Minnalee merentangkan tangannya ke arah Raffendal. "Cukup! Jangan bicara kasar pada putriku. Keberadaanmu di sini pasti untuk sesuatu yang penting. Pikirkan lagi jika kau ingin menyusul Elsadora ke Mermaidivine!" Setelah berkata demikian, Minnalee memerintahkan naganya mengepakkan sayap beruas kelelawar perkasa untuk terbang tinggi melewati Raffendal. Sesaat, bentang sayap menghalangi sinar Vella dan Raffendal hanya bisa menyaksikan Minnalee pergi disusul Pontia berikut pasukan wanita dari Alomora. Rambut panjangnya terembus angin kibasan sayap naga.

Raffendal sendiri memberi isyarat kepada fairyhound untuk menepi memberi jalan.
Dalam hati, Raffendal tidak berjanji apa-apa kepada Minnalee. Tanpa berniat membuang waktu, Raffendal melayangkan tatapan ke arah Mermaidivine. Hari ini atau tidak sama sekali. Lagi pula, ceroboh sekali Minnalee mengizinkan Elsadora ke negeri berbahaya penuh monster! Elsadora bukan Raja Larsam dan Ratu Larnamia. Putrinya hanya seorang Alomora berdarah biasa. Namun, panggilan seorang peri menunda niatnya.

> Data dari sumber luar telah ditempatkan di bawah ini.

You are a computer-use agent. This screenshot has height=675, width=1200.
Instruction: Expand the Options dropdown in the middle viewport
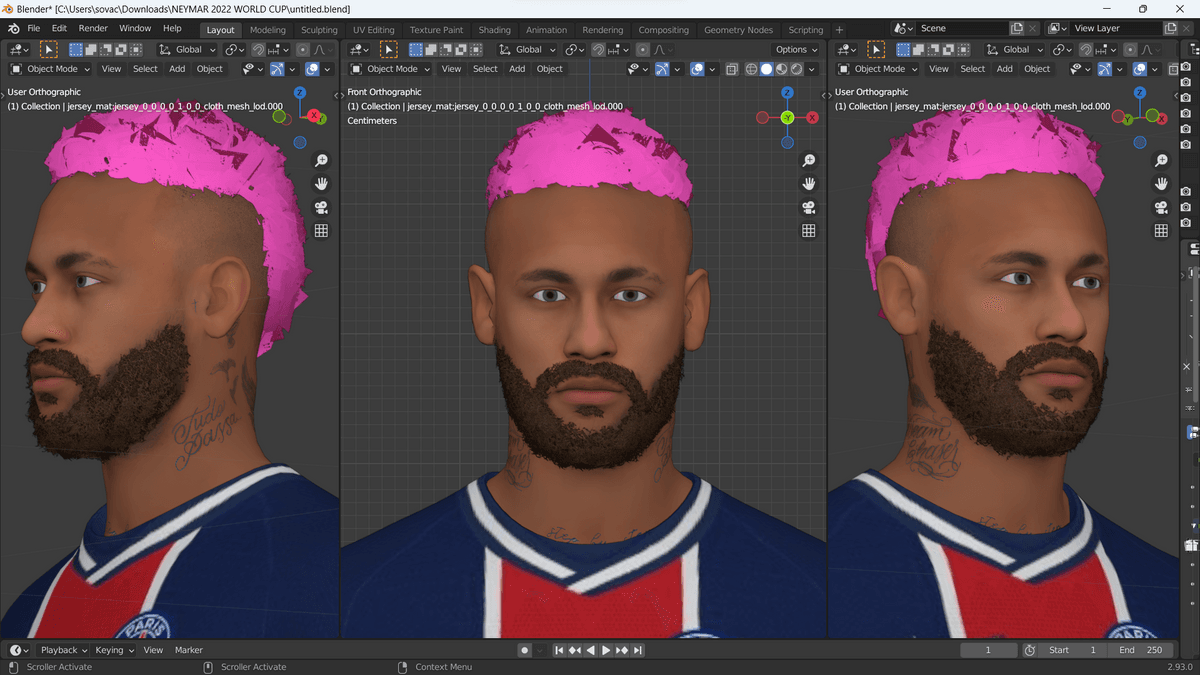click(x=796, y=49)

"Pangeran!" Peri itu berteriak panik seraya terbang ke arahnya. Apa yang dilakukan peri itu sungguh berlebihan di mata Raffendal karena ia masih berada di punggung pegasus yang melaju kencang. Tambahan lagi, sepasang sayap di tubuh sang peri tidak akan berguna sama sekali kecuali ia berpikir untuk mengejek pangerannya yang telah kehilangan sayap tak lama sebelum ini.

"Pangeran, tadi ... naga!" Kata-kata peri itu berhamburan dalam kondisinya yang kehilangan kendali. Peri ini adalah peri yang harusnya bersama Torreno di ibu kota, tetapi kembali lebih cepat tanpa putra mahkota Laniakeia.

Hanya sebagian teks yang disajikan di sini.